● **Extrait choisi**:
---------------

La titrisation va servir la cause de la finance responsable, après avoir été fustigée comme l'outil de la financiarisation excessive de l'économie. Microfis s'apprête ainsi à utiliser une structure en forme de fonds commun de titrisation (FCT) pour rapprocher les investisseurs français des institutions de microfinance (IMF), lesquelles octroient des prêts à des microentrepreneurs pour l'équivalent de quelques dizaines ou centaines d'euros. «Alors que la demande potentielle pour investir dans la microfinance ne fait que croître, l'offre est quasiment inexistante, explique Cyrille Parant, fondateur de Microfis avec Stéphane Remus-Borel, deux ex-banquiers d'affaires. Sur 10 milliards de dollars que représentent les investissements institutionnels de microcrédit dans le monde, les Français ne détiennent que 1% des encours. D'où notre projet de plateforme pour sélectionner les institutions de microfinance et les mettre à portée des grands établissements de la Place avec des instruments financiers appropriés ».

---------------

● **Données fournies**:
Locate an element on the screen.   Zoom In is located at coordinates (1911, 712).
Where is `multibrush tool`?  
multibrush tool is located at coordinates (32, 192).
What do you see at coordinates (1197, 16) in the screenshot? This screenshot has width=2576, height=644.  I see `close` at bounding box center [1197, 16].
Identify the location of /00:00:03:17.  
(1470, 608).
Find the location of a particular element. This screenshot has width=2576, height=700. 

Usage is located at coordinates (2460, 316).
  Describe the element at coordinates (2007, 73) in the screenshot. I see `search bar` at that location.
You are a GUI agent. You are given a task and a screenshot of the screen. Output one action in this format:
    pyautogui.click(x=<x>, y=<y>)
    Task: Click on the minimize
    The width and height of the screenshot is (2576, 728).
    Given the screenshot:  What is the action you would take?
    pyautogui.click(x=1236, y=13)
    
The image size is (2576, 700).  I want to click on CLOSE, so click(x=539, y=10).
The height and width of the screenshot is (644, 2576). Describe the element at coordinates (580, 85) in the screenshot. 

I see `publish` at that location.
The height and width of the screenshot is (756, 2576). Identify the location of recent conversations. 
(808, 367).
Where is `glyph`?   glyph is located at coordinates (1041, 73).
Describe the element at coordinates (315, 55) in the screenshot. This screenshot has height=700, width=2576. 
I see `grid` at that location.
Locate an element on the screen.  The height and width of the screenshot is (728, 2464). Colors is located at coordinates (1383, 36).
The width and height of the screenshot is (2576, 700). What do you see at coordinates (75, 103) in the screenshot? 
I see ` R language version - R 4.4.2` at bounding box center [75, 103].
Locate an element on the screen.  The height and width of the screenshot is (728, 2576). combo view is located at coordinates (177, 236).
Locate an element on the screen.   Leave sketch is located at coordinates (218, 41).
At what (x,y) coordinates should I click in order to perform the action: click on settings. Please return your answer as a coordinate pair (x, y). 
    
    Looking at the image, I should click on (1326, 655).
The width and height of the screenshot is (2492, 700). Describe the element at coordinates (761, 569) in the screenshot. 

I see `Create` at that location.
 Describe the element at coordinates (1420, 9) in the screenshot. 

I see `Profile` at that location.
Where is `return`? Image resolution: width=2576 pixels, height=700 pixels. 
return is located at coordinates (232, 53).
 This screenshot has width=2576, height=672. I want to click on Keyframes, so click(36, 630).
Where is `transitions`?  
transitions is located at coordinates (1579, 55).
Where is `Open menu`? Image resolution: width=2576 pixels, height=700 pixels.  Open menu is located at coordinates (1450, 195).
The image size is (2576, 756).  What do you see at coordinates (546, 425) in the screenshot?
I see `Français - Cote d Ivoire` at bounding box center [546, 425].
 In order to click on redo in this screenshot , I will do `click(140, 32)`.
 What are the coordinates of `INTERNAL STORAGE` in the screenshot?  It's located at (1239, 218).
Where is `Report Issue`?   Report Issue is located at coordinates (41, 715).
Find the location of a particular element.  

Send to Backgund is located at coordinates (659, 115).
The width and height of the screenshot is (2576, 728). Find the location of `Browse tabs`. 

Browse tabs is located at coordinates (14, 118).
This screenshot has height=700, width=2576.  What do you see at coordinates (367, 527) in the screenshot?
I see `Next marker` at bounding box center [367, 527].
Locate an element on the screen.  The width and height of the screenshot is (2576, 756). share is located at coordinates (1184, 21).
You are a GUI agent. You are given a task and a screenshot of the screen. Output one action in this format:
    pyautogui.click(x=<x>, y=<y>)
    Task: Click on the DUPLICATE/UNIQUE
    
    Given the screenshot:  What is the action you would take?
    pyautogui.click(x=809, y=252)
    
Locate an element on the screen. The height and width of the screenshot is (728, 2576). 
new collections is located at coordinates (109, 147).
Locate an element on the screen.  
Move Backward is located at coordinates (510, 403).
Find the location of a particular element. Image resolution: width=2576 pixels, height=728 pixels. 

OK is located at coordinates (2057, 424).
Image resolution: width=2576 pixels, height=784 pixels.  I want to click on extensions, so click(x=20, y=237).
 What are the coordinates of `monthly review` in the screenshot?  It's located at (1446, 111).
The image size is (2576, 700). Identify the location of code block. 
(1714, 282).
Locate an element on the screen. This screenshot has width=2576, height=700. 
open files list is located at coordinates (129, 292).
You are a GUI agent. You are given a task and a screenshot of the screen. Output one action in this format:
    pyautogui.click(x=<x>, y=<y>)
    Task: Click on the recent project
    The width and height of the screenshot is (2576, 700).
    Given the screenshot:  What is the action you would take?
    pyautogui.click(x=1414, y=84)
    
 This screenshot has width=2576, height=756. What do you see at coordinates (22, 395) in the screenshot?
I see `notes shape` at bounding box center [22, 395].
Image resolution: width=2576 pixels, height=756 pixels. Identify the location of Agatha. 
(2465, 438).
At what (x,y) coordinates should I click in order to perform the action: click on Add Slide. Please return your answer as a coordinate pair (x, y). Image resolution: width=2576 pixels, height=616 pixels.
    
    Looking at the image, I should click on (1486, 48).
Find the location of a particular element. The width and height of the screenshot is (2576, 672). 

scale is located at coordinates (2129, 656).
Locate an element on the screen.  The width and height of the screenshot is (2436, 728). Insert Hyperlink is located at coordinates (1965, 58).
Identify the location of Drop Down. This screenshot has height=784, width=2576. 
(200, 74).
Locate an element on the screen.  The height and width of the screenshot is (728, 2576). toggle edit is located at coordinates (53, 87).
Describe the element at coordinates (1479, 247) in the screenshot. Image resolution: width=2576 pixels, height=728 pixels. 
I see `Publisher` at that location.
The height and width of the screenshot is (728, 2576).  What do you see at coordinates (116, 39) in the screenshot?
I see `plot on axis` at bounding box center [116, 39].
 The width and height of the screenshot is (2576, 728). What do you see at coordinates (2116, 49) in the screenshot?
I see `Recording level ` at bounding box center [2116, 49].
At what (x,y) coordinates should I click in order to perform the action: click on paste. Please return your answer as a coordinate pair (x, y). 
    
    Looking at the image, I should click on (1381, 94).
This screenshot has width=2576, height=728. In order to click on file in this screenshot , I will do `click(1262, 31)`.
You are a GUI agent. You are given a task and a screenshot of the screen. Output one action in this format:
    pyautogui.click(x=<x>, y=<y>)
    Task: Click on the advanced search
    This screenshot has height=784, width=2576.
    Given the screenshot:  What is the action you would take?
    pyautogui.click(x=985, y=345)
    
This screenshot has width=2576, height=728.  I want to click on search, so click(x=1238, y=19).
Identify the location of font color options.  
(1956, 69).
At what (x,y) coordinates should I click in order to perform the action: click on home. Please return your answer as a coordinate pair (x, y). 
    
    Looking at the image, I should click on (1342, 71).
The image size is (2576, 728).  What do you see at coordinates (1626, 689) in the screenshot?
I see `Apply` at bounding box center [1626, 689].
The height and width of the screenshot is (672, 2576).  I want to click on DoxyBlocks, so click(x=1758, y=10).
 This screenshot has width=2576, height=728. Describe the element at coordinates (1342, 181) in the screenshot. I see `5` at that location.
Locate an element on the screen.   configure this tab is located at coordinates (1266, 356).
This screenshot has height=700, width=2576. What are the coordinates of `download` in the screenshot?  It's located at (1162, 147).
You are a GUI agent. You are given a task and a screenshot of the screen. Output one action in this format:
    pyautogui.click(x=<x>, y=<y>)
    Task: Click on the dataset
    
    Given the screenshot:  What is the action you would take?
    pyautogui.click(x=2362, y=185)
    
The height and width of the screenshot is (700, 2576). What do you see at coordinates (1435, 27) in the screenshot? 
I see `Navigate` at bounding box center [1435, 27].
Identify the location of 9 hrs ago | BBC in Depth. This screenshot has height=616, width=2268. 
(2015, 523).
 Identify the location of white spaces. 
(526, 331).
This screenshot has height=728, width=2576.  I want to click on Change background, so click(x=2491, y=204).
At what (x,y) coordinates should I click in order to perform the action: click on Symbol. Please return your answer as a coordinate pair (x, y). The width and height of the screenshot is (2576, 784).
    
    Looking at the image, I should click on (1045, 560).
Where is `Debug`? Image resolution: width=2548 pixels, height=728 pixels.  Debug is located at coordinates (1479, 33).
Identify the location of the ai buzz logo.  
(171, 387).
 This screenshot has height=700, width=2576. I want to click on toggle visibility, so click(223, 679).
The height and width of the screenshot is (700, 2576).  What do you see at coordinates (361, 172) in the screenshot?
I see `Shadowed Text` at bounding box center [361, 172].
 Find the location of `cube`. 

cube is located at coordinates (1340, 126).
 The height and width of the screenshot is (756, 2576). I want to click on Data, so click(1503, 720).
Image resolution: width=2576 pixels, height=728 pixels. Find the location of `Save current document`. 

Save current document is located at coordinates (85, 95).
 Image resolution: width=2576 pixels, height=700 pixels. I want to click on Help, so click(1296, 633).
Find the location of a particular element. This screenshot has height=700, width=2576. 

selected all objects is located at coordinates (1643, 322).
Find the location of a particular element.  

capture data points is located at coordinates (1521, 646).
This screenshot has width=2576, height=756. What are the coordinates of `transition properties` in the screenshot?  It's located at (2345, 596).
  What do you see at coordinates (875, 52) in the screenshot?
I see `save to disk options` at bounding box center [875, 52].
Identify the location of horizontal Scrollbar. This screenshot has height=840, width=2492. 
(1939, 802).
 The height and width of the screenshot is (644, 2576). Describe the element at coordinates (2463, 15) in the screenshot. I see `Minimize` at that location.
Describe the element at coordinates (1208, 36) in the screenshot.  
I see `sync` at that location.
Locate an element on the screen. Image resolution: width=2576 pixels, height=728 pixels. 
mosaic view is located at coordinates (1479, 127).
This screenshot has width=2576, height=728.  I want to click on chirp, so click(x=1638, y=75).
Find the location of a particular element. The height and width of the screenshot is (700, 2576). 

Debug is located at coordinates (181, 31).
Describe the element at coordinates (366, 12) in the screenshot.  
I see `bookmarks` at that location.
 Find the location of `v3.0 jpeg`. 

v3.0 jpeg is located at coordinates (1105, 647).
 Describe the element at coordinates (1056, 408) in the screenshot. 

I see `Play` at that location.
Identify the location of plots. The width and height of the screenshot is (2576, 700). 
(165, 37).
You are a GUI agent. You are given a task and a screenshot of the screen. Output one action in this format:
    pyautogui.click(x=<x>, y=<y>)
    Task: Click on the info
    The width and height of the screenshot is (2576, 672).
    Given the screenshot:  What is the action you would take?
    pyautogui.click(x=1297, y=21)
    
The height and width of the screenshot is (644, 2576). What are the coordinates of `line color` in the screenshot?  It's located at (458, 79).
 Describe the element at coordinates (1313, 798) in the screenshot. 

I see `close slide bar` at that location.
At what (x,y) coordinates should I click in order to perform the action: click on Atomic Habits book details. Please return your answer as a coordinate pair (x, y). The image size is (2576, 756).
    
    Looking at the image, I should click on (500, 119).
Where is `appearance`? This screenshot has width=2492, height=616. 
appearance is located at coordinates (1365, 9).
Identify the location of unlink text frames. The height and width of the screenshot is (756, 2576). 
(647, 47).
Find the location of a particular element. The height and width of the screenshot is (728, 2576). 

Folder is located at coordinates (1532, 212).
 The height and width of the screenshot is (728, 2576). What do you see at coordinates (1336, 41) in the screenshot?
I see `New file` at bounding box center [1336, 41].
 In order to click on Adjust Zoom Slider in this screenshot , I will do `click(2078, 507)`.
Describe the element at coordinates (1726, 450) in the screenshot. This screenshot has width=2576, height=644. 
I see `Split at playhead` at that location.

---------------

● **Série de consignes**:
1) Relevez tous les noms propres de personnes et d'entreprises qui figurent dans l'extrait sur la titrisation au service de la microfinance.
2) Poursuivez l'extrait sur la titrisation au service de la microfinance après sa dernière phrase.

● **Réponses attendues**:
1) Microfis, Cyrille Parant, Stéphane Remus-Borel

2)
A la différence d'une titrisation classique, le montage prévoit de placer les prêts aux IMF – d'un montant moyen équivalent à 2 millions d'euros – dans des compartiments à chaque fois différents du FCT. Le passif – en forme d'obligations de 50.000 euros – sera constitué de parts distribuées aux investisseurs ayant approuvé le prêt en question. «Il s'agit d'une transformation de dette internationale en des titres de droit français, ce qui simplifie largement les choses pour les organismes de placement collectif, en comparaison de l'acquisition d'une créance sur l'étranger, explique Xavier de Kergommeaux, associé chez Gide Loyrette Nouel. Autre avantage, les titres seront plus facilement cessibles sur le marché secondaire».
Microfis se veut un instrument de place et son capital sera détenu par les investisseurs utilisateurs de la plateforme, sept d'entre eux étant d'ores et déjà sur les rangs. Par ailleurs, les grands noms du conseil planchent sur sa conception, comme Tikehau Investment Management pour la structuration du FCT, les cabinets Gide Loyrette Nouel, Mazars et Eurogroup, outre divers organismes de microcrédit. Prévu pour fin avril prochain, l'agrément du CECEI devrait ouvrir la voie à un démarrage des financements d'ici juin.